解決編2

 これだけ言えば琴子にもわかる。彼女は目を見開いて声を大きくした。

「ではあのチョコレート、花麟さまがお爺さまに贈ったんですか?」

「もちろんオレだって見たわけじゃないから、ただの邪推だけどな」

 同居していたって一挙手一投足を視界に入れているわけじゃない。


「ですが花麟さまは、素敵な細工をなさっていたじゃないですか」

 爺さんが食ってたのはシンプルな立方体だっけ?

「細工ができるからって細工をしなくてもいいだろ? 特に意味をくっつけたくないならな」

「意味をくっつける、ですか?」

「たとえば薔薇の形なら花言葉もあるし、もし薔薇にまつわる思い出なんかがあれば強いメッセージになるだろ?」

「ということは……メッセージを送りたくなかったということですか。嫌いなものを贈って……何も話したくない、と」


 拒絶の要素。それは確かにあるだろう。でもそれだけじゃない。

「あけましておめでとう」

「はい?」

「誕生日おめでとう」

「ええと……」

「バレンタインは何だ、ハッピーバレンタイン?」

「それは、わかりますけど」

「わからねえよ」

 わかるものか。


「年賀の挨拶と誕生日祝いとバレンタインと嫌がらせを兼ねた無言だ。送りつける側の気持ちも受け取る側の気持ちも、当人にしかわからん」

 他人が下手に踏み込むべきではないだろうとは思う。勝手に二人でやっているなら知ったことじゃない。でも他人を巻き込むなら話は別だ。琴子も叔父さんも――オレだって、相談された時点で他人事じゃない。

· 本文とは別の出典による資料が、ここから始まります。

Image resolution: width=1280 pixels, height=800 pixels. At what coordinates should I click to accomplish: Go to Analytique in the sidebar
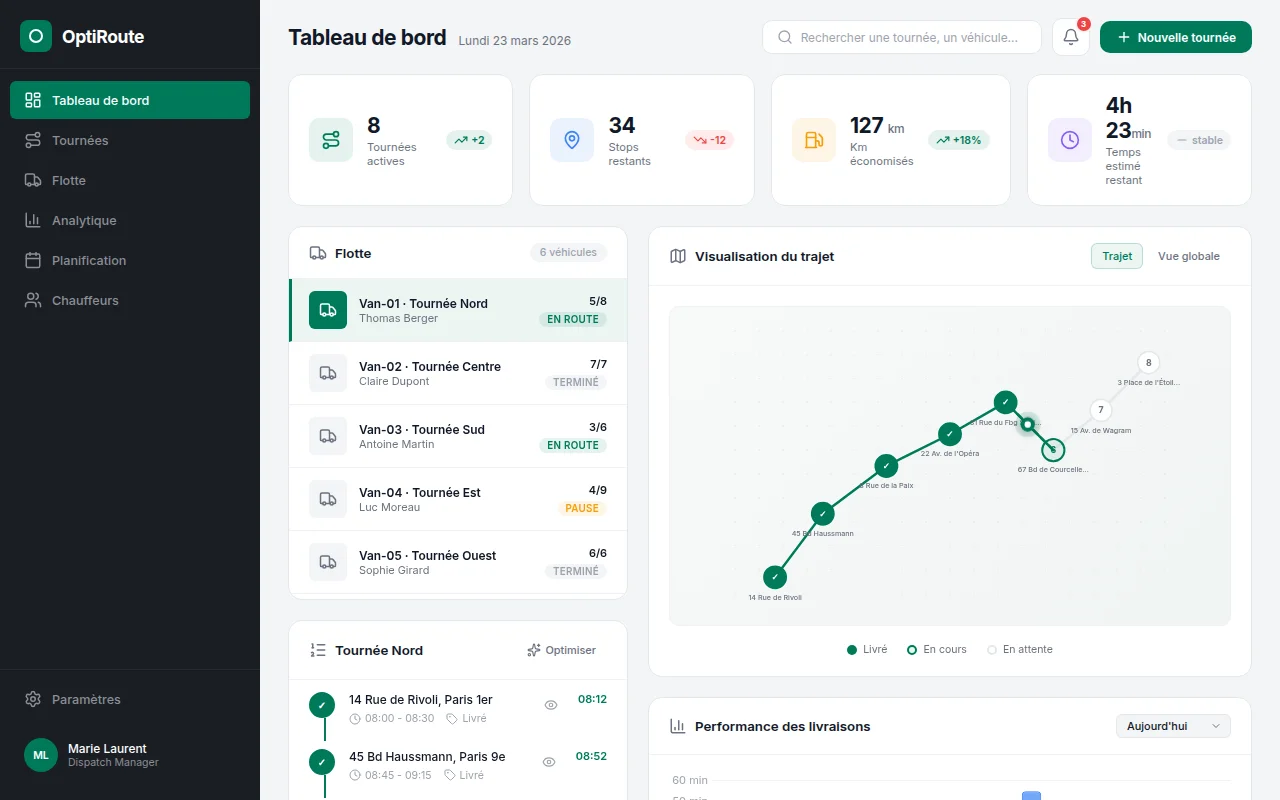click(84, 220)
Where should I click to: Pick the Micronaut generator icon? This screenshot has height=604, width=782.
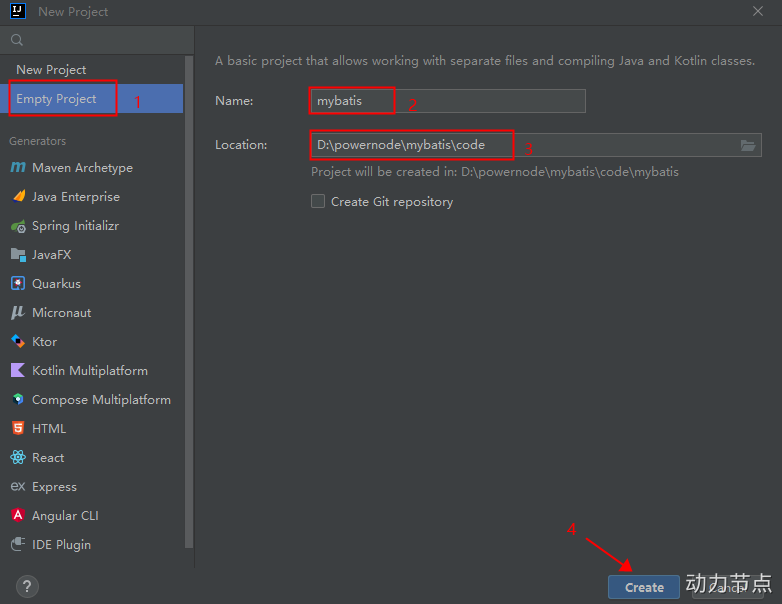[18, 313]
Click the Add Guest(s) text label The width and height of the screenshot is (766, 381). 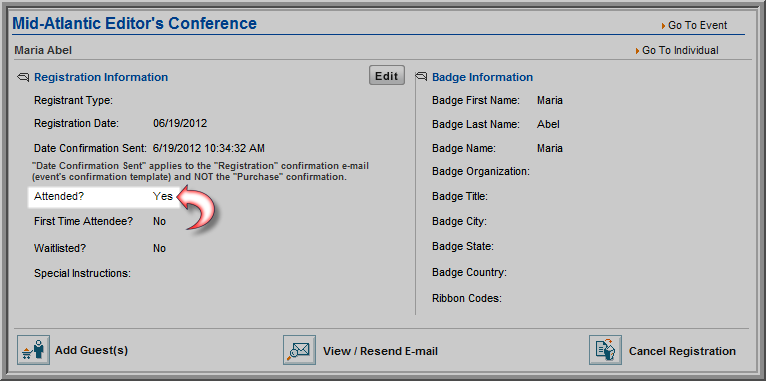91,351
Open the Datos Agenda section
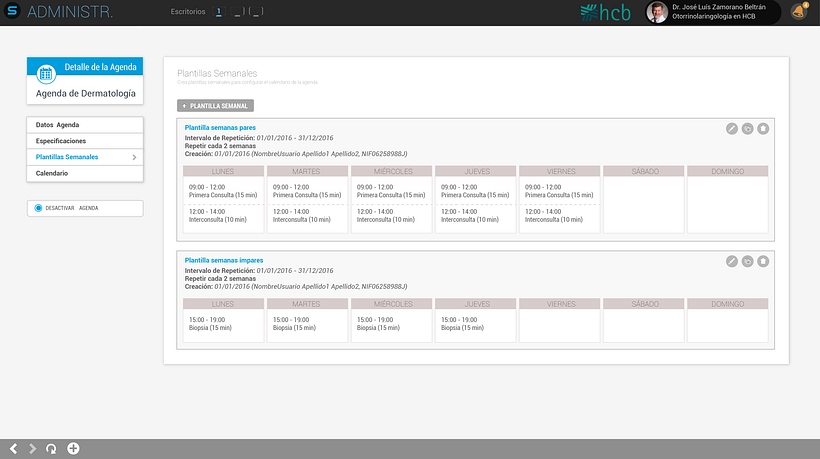 (x=85, y=125)
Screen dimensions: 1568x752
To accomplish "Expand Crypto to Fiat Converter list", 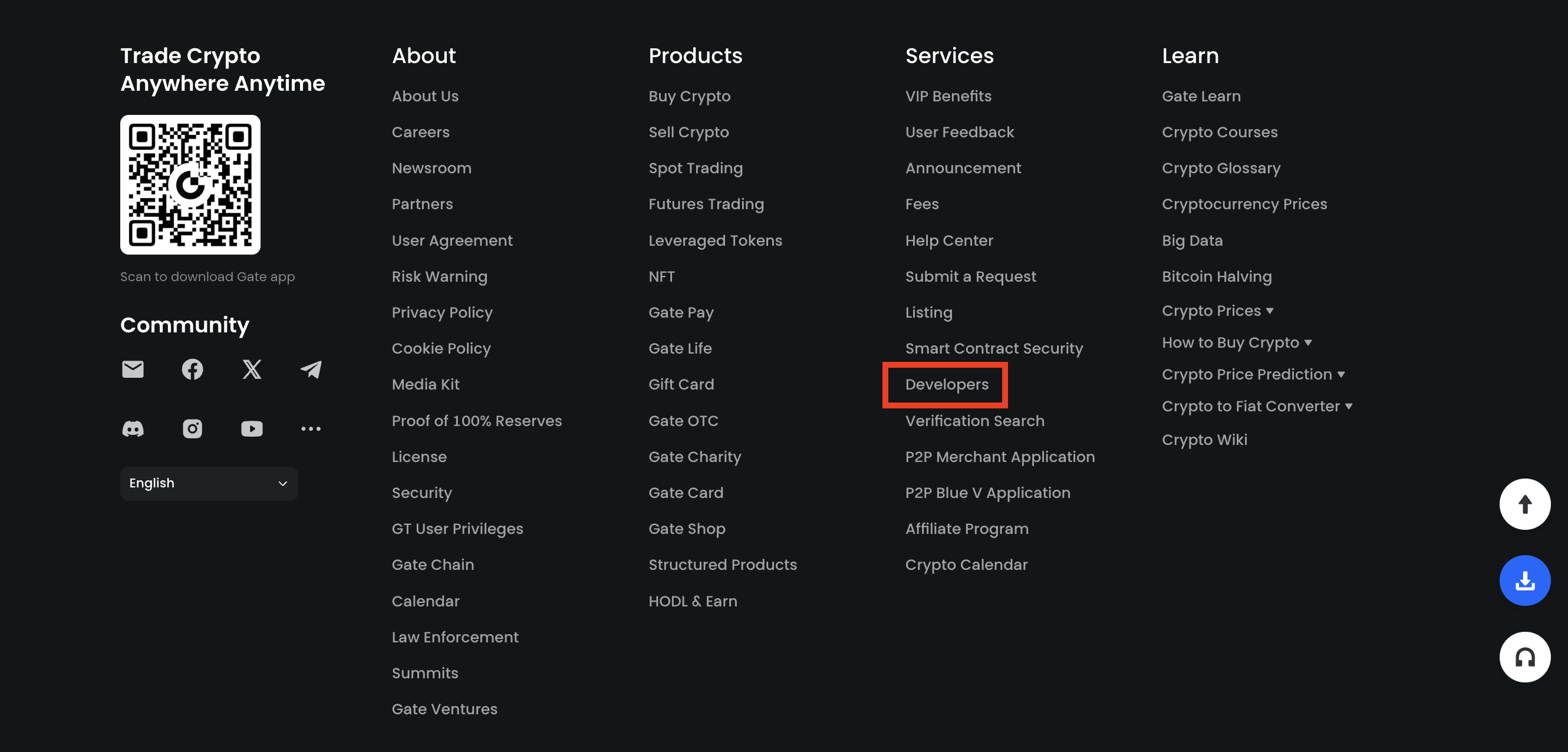I will point(1256,407).

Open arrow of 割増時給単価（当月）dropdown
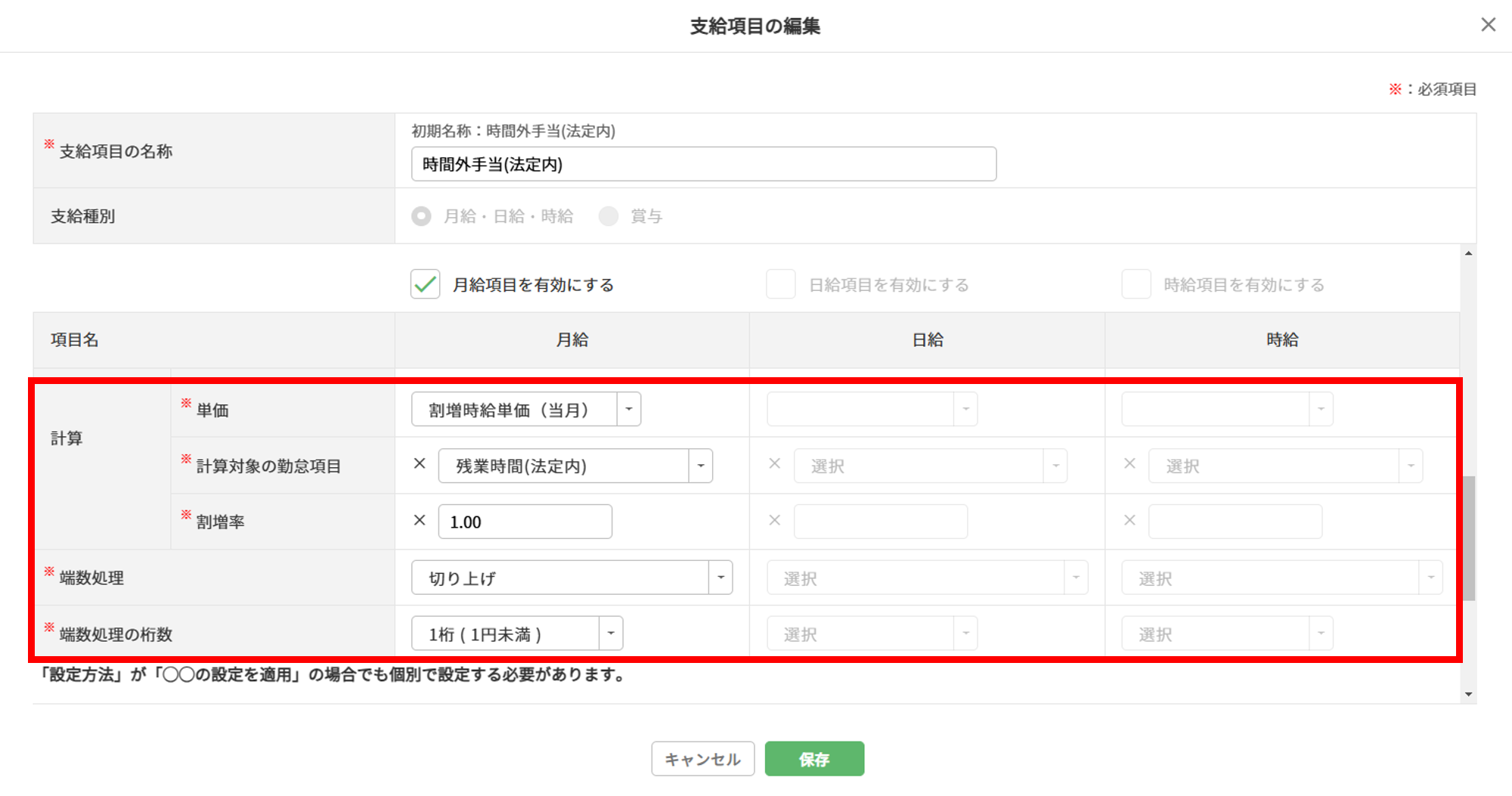tap(629, 409)
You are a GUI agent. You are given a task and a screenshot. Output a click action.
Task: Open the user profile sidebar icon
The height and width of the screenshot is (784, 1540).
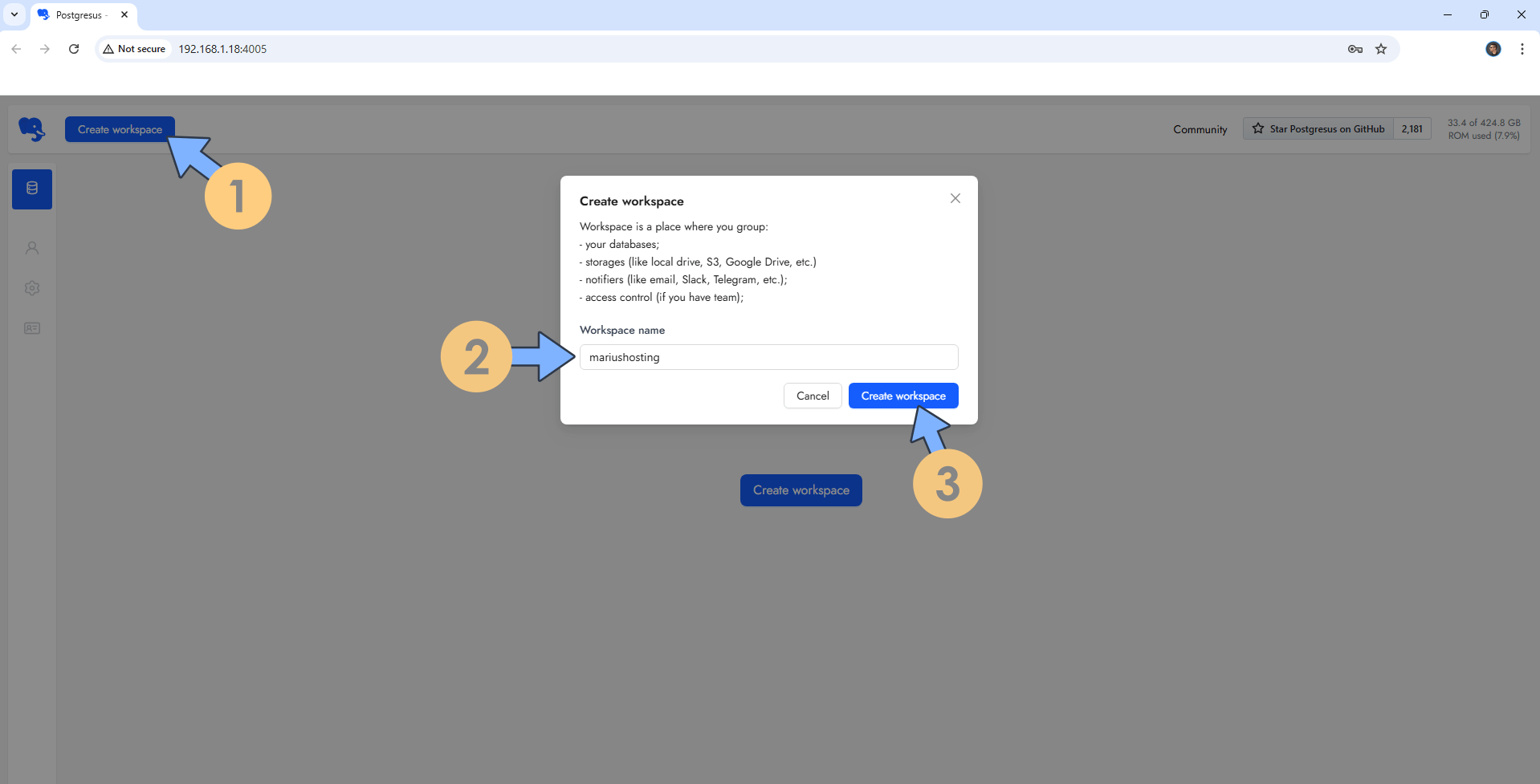point(32,248)
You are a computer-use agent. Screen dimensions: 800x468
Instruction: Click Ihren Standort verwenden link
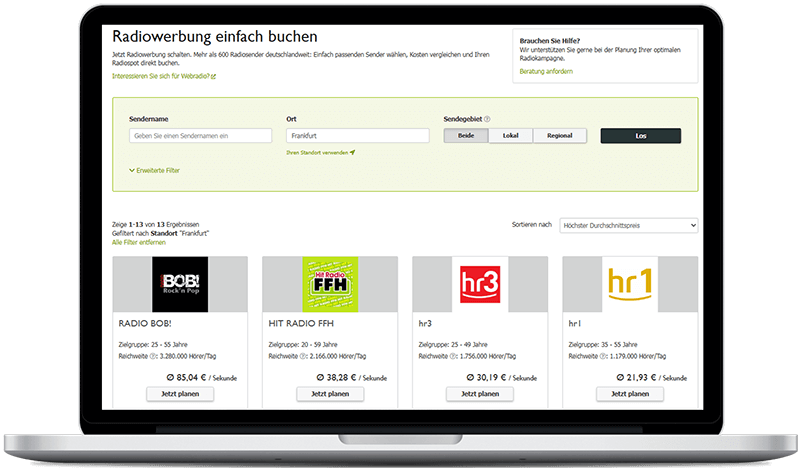(x=320, y=153)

「ま、心配かけられた時点で当事者みたいなもんだ。思うところがあれば言ってやれば? 馬鹿馬鹿しい喧嘩はやめろとかさ」

 叔父さんが放置や傍観を選んでいたとしても、琴子がそうする必要はない。


「そんなことは……」

 否定しかけて、琴子はしばし思案し、やがて苦笑する。

「ですが、もしお二人が仲直りするきっかけを探されているようなら、その一助になることはやぶさかではありませんね」

「その解釈はお人好しすぎやしないか?」

 でも、と彼女は言う。


「本当にずっと続いていて、今年になって私に気づかせたということは、そういうことなのでは?」

 どうかなぁ。

「十年以上やってんなら、一回くらいうっかりするかもしれないぜ?」

 一応、言ってみた。すると、琴子の苦笑が普通の笑顔に変わる。

「お爺さまがですか? 面白いことをおっしゃいますね」

 そうだな。あの爺さんだもんな。

 ま、それはともかくとして。


「爺さんがどういうつもりでもさ、琴子は受験もあるし、マジで放っといてもいいんだぞ」

 当事者になったからと言って積極的に絡みに行く必要もない。

「そうですね……終わってからにしましょう。落ち着いた頃にお茶会でも開いてお二人をお呼びするのはいかがでしょう?」

 お茶会。なんか優雅なワードが出た。まぁいいんじゃないか。

「落ち着いた頃かー、じゃあ琴子の合格祝いにするか」

 ごちゃごちゃわけのわからない名目があるよりも、祝い一色なのがいい。

「私のお祝いを私が主催するんですか? それはちょっと」

 居心地が悪そうに眉をひそめる。確かに『祝え!』ってのも琴子の性格じゃないか。


「安いとこでも良ければオレがセッティングしてもいいけど」

「えっ」

「あー、高いとこでも爺さんに奢ってもらえばいいか?」

 爺さんとおふくろが悪いんだしな。それくらいは構うまい。

「場所はともかく……」


 琴子が見せた微笑みは、今日見た中で一番穏やかな笑顔だった。

「連人さんが祝ってくださるなら、残念会にならないようにしないといけませんね」

 ま、それは心配してねえよ。とりあえず心配事は軽くなったようで、よかったよかった。